22/11/2022
O medo de uma nova tragédia provocada por fortes chuvas ainda deixa os moradores de Jardim Monte Verde aflitos. Quase seis meses depois, a comunidade localizada entre o Recife e Jaboatão dos Guararapes (PE) ainda tem casas em áreas de risco, barreiras sem proteção e imóveis não demolidos em zonas de perigo.
As mudanças climáticas foram responsáveis por intensificar os temporais que aconteceram na região Nordeste em 2022, mostra estudo revelado pela Folha. Além de Pernambuco, a Bahia também teve enxurradas neste ano.
As fortes chuvas provocaram 129 mortes entre o final de maio e o início de junho em Pernambuco. Jardim Monte Verde foi o local mais afetado pelo desastre, com ao menos 21 óbitos —que, segundo especialistas, poderiam ter sido evitados se houvesse planejamento, aplicação efetiva de recursos e prevenção na área de risco. Outros estados como Alagoas, Paraíba, Rio Grande do Norte e Sergipe também foram atingidos.

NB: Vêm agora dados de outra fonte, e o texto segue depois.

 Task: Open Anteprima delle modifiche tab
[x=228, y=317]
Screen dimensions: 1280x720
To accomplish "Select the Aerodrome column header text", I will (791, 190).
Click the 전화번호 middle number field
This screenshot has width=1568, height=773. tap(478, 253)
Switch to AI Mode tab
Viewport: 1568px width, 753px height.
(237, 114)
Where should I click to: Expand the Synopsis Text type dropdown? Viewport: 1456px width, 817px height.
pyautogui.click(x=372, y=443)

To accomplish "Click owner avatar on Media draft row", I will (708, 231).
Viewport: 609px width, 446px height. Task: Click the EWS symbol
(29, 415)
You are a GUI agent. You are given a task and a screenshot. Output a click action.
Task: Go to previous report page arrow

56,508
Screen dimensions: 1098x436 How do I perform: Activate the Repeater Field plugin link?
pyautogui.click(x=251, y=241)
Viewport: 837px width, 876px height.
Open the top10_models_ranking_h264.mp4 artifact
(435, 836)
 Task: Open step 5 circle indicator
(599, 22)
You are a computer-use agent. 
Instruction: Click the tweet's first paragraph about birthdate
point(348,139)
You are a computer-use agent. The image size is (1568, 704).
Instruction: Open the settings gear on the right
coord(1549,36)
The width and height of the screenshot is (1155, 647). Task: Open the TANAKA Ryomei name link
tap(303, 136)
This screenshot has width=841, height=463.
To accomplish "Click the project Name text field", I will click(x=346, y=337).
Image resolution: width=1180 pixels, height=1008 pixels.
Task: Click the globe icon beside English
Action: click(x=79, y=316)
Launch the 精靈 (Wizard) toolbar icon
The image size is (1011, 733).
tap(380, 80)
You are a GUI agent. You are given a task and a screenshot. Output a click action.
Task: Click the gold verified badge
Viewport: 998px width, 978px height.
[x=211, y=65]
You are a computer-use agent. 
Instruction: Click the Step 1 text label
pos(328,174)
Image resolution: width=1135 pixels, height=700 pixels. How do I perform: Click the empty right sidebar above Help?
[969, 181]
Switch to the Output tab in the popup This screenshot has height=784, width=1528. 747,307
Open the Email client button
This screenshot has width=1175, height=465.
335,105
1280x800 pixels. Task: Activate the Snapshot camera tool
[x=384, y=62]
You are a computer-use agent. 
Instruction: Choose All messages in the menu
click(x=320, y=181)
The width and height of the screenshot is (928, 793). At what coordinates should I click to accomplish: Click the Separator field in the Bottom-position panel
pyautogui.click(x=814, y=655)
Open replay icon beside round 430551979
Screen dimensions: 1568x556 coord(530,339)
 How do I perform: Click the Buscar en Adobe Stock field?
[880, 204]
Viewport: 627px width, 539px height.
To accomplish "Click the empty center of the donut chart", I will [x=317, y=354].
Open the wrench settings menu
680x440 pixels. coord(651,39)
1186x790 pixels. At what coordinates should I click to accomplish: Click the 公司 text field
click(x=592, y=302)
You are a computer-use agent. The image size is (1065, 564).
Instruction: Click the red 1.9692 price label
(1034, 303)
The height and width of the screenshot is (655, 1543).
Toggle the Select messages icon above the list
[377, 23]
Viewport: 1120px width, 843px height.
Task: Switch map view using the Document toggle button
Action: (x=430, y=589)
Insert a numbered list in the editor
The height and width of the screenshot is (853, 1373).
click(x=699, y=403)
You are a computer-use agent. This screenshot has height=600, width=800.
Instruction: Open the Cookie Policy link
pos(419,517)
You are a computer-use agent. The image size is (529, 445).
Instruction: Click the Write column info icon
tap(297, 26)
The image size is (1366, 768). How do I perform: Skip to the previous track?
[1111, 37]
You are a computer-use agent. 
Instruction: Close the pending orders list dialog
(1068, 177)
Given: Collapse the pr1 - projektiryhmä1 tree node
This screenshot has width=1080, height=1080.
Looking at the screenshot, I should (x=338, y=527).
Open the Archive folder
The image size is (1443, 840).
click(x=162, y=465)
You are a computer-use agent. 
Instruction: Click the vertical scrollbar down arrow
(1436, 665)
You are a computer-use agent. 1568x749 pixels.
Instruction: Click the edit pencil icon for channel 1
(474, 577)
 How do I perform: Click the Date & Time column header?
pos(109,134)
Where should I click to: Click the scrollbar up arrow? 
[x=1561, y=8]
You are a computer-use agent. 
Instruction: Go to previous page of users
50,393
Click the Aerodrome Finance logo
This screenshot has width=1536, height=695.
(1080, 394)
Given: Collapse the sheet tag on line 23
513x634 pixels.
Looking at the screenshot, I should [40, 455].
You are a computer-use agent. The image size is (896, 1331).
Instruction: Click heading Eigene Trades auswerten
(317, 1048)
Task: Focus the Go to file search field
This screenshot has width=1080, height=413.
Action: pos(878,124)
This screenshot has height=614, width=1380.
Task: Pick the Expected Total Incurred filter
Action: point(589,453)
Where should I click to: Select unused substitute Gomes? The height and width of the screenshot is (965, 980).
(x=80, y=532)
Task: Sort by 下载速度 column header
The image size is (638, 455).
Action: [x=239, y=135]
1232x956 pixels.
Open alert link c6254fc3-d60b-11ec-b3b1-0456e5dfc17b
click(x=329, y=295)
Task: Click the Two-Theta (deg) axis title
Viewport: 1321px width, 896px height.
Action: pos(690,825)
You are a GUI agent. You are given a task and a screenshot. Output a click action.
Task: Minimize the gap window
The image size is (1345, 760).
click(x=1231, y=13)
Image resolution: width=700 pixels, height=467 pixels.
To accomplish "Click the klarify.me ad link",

Sem o aquecimento global, os eventos ocorridos seriam um quinto menos intensos, segundo os pesquisadores responsáveis pelo estudo.
Entre os moradores de Jardim Monte Verde, a sensação predominante é de abandono por parte do poder público. Rosângela Maria do Nascimento, 42, está desempregada e depende do Auxílio Brasil e de atividades extras para viver. Além da dificuldade do dia a dia, tem o percalço do pós-chuvas no bairro onde mora.
Por causa do desastre de maio, ela teve que deixar a sua residência, que foi considerada em situação de risco pela Defesa Civil. Nas últimas semanas, Rosângela optou por voltar para casa. Alega que não tem mais dinheiro para arcar com o aluguel do imóvel no qual estava.
"Ninguém vem resolver o que vai fazer, e fica cada um querendo voltar para a sua casa e sem receber nada. Paguei R$ 300 por mês [de aluguel] e, em agosto, voltei para a minha casa", diz. "Estamos à mercê das baratas."
Moradora do local há mais de 20 anos, Rosângela circula diariamente pelo bairro com o filho José Carlisson Oliveira da Silva, 5. Os dois voltaram para a residência, mesmo diante das condições de perigo com novas chuvas.
Além do medo, a dona de casa supera a dor da perda de 12 parentes na tragédia das chuvas. A maior preocupação dela é quanto ao período chuvoso do próximo ano, tradicionalmente entre maio e julho.
Outra queixa dos residentes da localidade é um possível impasse de ações entre as prefeituras do Recife e de Jaboatão dos Guararapes. Como Jardim Monte Verde fica na divisa das duas cidades, os moradores dizem que há uma dificuldade de acesso a serviços e se queixam de transferência de uma cidade para outra sem solução.
"Até a tragédia, a gente era [do] Recife. Depois, ficamos sabendo que [aqui] era Jaboatão. Na conta de luz, vem [com o endereço do] Recife. Na de água, de Jaboatão", diz o motorista de transporte coletivo Reginaldo Ramos Feitosa, 55.
Feitosa está afastado do trabalho desde que a filha, Thaís Regina, 31, morreu soterrada. A jovem era recém-formada em engenharia. Ele ficou sem condições psicológicas de retornar ao volante.
Na manhã da tragédia, Feitosa, a esposa e a filha estavam em casa. Em segundos, a residência foi abaixo junto com a barreira.
O motorista faz sessões de acompanhamento com psicólogo e psiquiatra. Dependendo dos diagnósticos da próxima sessão, ele poderá retornar à atividade laboral.
"A gente estava se programando para sair daqui, minha filha tinha começado a trabalhar há 15 dias. O sonho dela foi interrompido", afirma Reginaldo, que ficou soterrado em meio aos escombros, mas sobreviveu. A esposa dele ainda se recupera de uma fratura no joelho provocada pelo deslizamento.